[Selected passage Boundary: Start]

Friday, June 18, 2010

2010 World Cup: Vuvuzelas

What’s more irritating than the constant drone of the vuvuzela?

Many things.

BBC punditry.

ITV punditry.

Moaning about the new ball.

But most irritating of all, the constant drone of moaning about the vuvuzela.

Apparently over 500 people have complained to the BBC about the sound of vuvuzelas ruining their enjoyment of the games.

Really? I’d have thought low scoring, ultra defensive football might be ruining their enjoyment more. Or commentary and studio analysis that seems to be a less than successful balancing act between total ignorance and casual racism.

I’d propose a national complaints hotline for people to complain about these incessant complainers. Name them, shame them and then stand outside their house with vuvuzelas every night for a month.

I can’t say that the noise hasn’t annoyed me at times. But you get used to it.

And what are these people who pick up to the phone actually saying: “There’s a football tournament going on thousands of miles away and it seems that these locals don’t behave the same way at the games as I do.”

Or, far more likely: “These games don’t sound the same as when I watch Manchester United and Chelsea on Sky Sports.”

And the TV and radio presenters moaning during every link up with studios back here. Get over yourselves. There’s thousands of unemployed, under-employed or underpaid journalists would gladly trade places and put up with some local habits for the chance to be a paid eye-witness to Africa’s first World Cup.

And are the vuvuzelas not striking a little blow against FIFA’s apparent aim to turn football the world over into a Coca-Cola emblazoned franchise played out in sterile modern stadia?

Even Sepp Blatter has accepted that the vuvuzela has a more tyrannical grip on this World Cup than he does.

Imagine that drone as a million voices singing “f*ck off FIFA, f*ck off Blatter, f*ck off corporate land grab of football” in perfect harmony and it begins to sound a lot sweeter.

Now I hear that there is a call to ban them from SPL grounds next season.

Lothians MSP Margo MacDonald said:

"But as is obvious from the mounting level of complaint, I think there is justification for the SPL to consider the matter before it becomes a problem here.

"As well as being really annoying, there is also a possible health and safety aspect, given the noise they make."

Much as I respect Margo, and as a season ticket holder at Easter Road and wife of Jim Sillars we must consider her to be one of our most patient politicians, she misses a couple of points.

Firstly, the last thing the SPL needs is more rules and regulations about what can and cannot happen at matches.

And, crucially, the vuvuzela won’t catch on in Scotland. They will no doubt be much in evidence at the start of the season. Football fans are experts at cracking totally original jokes that only another 5000 people have ever thought of before.

But once that novelty wears off they’ll be as out of place as a ‘See You, Jimmy” hat at the South Africa v Uruguay match.

It’s not a part of our football culture, not - to borrow Blatter’s rather overblown phrase - part of the rhythm of Scottish football.

We all worried that South Africa’s World Cup would be out of reach of the local fans. Unfortunately that seems to have been the case but South African football fans have still found a way of giving it a unique local atmosphere. What’s wrong with that?

80 years it took us to take the World Cup to Africa. In return we have got vuvuzelas for a month. Are we really the ones who should be complaining?

Are we just scared of the unknown? The sound has been variously described as "a stampede of noisy elephants," "a deafening swarm of locusts," "a goat on the way to slaughter" and "a giant hive full of very angry bees." I’m no David Attenborough but do those four things necessarily sound the same?

[Selected passage Boundary: End]
[Entries supplied Boundary: Start]

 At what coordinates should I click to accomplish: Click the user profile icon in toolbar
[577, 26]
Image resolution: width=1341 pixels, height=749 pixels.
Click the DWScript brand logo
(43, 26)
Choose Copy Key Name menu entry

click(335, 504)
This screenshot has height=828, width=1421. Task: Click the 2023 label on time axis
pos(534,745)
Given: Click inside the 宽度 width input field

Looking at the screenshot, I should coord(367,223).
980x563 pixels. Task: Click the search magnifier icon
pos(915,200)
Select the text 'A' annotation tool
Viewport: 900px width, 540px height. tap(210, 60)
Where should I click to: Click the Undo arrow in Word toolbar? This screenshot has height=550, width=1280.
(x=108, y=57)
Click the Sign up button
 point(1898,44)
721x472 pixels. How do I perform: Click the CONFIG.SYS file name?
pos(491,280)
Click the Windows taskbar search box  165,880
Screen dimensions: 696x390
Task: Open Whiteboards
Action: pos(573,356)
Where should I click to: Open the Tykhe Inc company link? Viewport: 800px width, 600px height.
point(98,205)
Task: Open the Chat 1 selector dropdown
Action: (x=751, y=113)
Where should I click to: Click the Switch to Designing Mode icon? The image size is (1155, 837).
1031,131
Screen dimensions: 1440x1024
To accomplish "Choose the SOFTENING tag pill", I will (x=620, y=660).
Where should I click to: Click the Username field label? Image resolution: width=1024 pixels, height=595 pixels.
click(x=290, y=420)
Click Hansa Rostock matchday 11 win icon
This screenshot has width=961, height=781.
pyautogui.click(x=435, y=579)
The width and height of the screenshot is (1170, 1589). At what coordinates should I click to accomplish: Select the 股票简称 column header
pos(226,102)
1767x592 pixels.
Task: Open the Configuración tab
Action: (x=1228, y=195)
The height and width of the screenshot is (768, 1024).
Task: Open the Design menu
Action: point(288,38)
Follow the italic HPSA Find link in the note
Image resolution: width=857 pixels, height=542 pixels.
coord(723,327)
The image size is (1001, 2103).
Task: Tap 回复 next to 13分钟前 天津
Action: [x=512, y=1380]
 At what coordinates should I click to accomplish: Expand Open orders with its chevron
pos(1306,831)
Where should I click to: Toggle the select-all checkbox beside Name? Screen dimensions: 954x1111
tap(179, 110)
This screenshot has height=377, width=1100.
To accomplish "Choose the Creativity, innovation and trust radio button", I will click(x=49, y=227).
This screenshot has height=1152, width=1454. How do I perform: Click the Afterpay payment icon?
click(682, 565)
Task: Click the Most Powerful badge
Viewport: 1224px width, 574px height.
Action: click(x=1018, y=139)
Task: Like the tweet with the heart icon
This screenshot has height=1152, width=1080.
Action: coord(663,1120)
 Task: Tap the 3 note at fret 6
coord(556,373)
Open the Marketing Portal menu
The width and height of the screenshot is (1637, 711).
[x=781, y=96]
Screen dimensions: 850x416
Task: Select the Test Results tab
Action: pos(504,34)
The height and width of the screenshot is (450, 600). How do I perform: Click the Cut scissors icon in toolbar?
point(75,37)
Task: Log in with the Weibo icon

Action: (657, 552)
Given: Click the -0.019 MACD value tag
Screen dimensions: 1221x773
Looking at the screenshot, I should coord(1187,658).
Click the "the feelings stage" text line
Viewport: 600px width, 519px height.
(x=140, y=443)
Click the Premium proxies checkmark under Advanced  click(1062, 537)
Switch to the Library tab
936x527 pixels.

[Entries supplied Boundary: End]

- Assigned task 1
For each statement, answer yes or no according to the vuvuzela post, and quote the words that decide it. (a) More than 500 people complained to the BBC about the sound of vuvuzelas. (b) Margo MacDonald is an MSP for Glasgow. (c) The writer expects the vuvuzela to catch on in Scotland.
- Assigned task 2
List every description of the vuvuzela's sound that the vuvuzela post quotes.
- Assigned task 3
Answer from the vuvuzela post.
(a) According to the writer, how many years did it take to bring the World Cup to Africa?
(b) At which ground does Margo MacDonald hold a season ticket?
(c) Which two clubs are named in the imagined complaint about games on Sky Sports?
The rows have no connection to the vuvuzela post.

- Your solution 1
(a) Yes: "Apparently over 500 people have complained to the BBC about the sound of vuvuzelas ruining their enjoyment of the games."
(b) No: "Lothians MSP Margo MacDonald said:"
(c) No: "And, crucially, the vuvuzela won’t catch on in Scotland."

- Your solution 2
"a stampede of noisy elephants"
"a deafening swarm of locusts"
"a goat on the way to slaughter"
"a giant hive full of very angry bees"

- Your solution 3
(a) 80 years.
(b) Easter Road.
(c) Manchester United and Chelsea.